Guest Post: Octavia Cade on the Power of Food

In my early twenties, I read Margaret Atwood’s The Handmaid’s Tale, her most famous book. Later, I read one of her a lesser known novels, The Edible Woman, about Marian McAlprin, a young woman engaged to be married who finds herself suddenly at war with food. For good reason. Food becomes the metaphor for Marian’s realization how she is being consumed, piece by piece, as she moves closer to her marriage.

“What fiendishness went on in kitchens across the country, in the name of providing food!” ~ from The Edible Woman, by Margaret Atwood

I can’t remember every detail about this book, but the impression it left on me has never waned. I closed that cover after the last page and looked at the world in a different way–more awake and perhaps a little more suspicious. You might question the benefit of suspicion, but you can never question the power of a story that keeps you thinking, for years after.

Food: overhead shot of empty plates, empty glasses

Food plays a role in many stories and novels.

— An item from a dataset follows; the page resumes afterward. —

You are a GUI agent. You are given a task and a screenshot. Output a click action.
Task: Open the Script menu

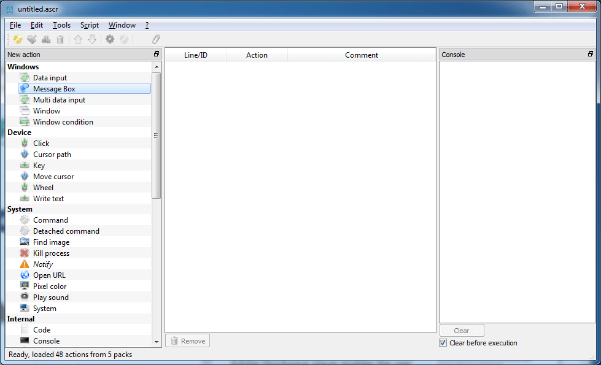(90, 25)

Food is a comfort, a necessity, sometimes a source of power. Which is what Octavia Cade writes about today, as she introduces us to a new anthology of short stories on food (and horror) that she has edited, Sharp & Sugar Tooth: Women Up to No Good (Upper Rubber Boot Books, 2019).

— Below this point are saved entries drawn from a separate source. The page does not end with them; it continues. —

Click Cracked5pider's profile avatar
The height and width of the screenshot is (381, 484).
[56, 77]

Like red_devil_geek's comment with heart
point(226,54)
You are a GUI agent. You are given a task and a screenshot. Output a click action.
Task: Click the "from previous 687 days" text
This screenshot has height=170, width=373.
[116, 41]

Photo credit: ollycoffey on VisualHunt / CC BY-NC

May is Short Story Month. In honor of short stories and Octavia’s post, I’m hosting a giveaway of Sharp & Sugar Tooth (courtesy of her and Upper Rubber Boot Books). ENTER the GIVEAWAY by Sunday, May 26th, for a change to win an ebook version. Now, welcome Octavia Cade!

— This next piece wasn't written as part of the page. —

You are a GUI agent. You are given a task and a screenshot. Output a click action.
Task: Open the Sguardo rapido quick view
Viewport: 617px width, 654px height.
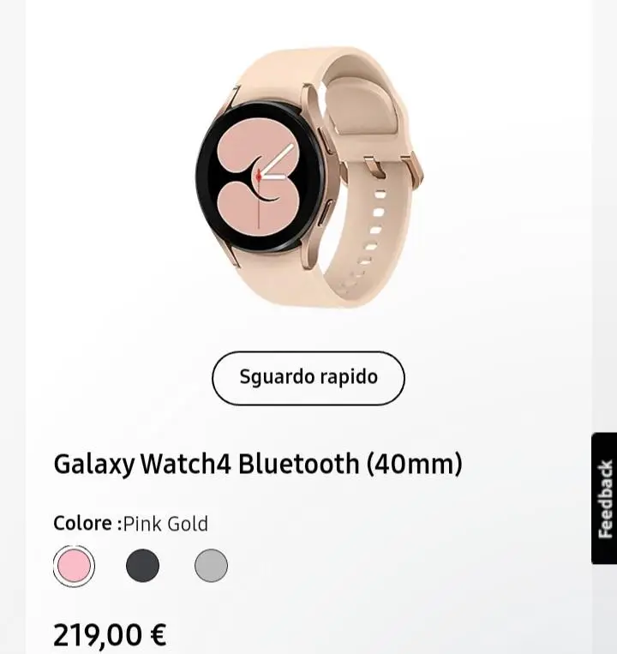click(x=309, y=378)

On food as power...cover image of Sharp & Sugar Tooth: Woman biting into sharp object, blood in her teeth

OCTAVIA CADE: The Sharp and Sugar Tooth is an anthology of feminist food and horror stories from Upper Rubber Boot Books, published earlier this year. 

There’s something intrinsically horrifying about food. Something wonderful, too, but the horror’s there still, bubbling away underneath. I’ve been thinking about food and horror for several years now, and the conclusion I’ve come to is that the horror results from a relationship that, at bottom, is basically about power. 

We need food to live. Oh, we can survive without it for a little, and there’s plenty of horror in starvation narratives – what we’ll eat when there’s no other choice, trapped by winter like the Donner party, trapped by glaciers or shipwreck – but for the most part, it’s eat or die. And we skim over the surface of this, pushing our abattoirs out of sight, packaging our food so that by the time it gets to the supermarket there’s little visible reminder of where it came from. It’s just groceries, and any idea that killing’s been done to get it is swept away. It’s someone else’s responsibility. Someone else bulldozed the rainforest to make way for farm, someone else dumped dolphin overboard with the rest of the bycatch, someone else heard those animals screaming in their slaughter pens.

It was never us.

Except it was, and that exertion of power over the natural environment becomes social exertion when that food comes into the home. Who cooks it, who serves it, who cleans up afterwards? It’s a subtler exploitation than slaughterhouses, but it’s there nonetheless, embedded in the history of housework, the weight of expectation. When it comes to food, let’s face it: most of the responsibility has fallen on women. Whether they’re out in the fields, or circling between stove and sink, theirs is the business of consumption. Of providing that which is meant to be consumed.

It’s not as if this is a new (or even an isolated) phenomenon. There’s a long and unpretty relationship between women and consumption, where the one is packaged up for the other and that, too, has expectation and exploitation wound all through it. Consumption is, after all, a catch-all phrase, a metaphor that can be used for any number of things. It’s the places of overlap I find most interesting, though, and the subversions that overlap can bring. Because food is so much about power, you’d think more of it would rest with those who provided it. I mean, if you’re the one stuck in the kitchen making sandwiches, because no-one else will do it, who’s to say what those sandwiches will look like? What power they’ll have, what consequences they’ll bring.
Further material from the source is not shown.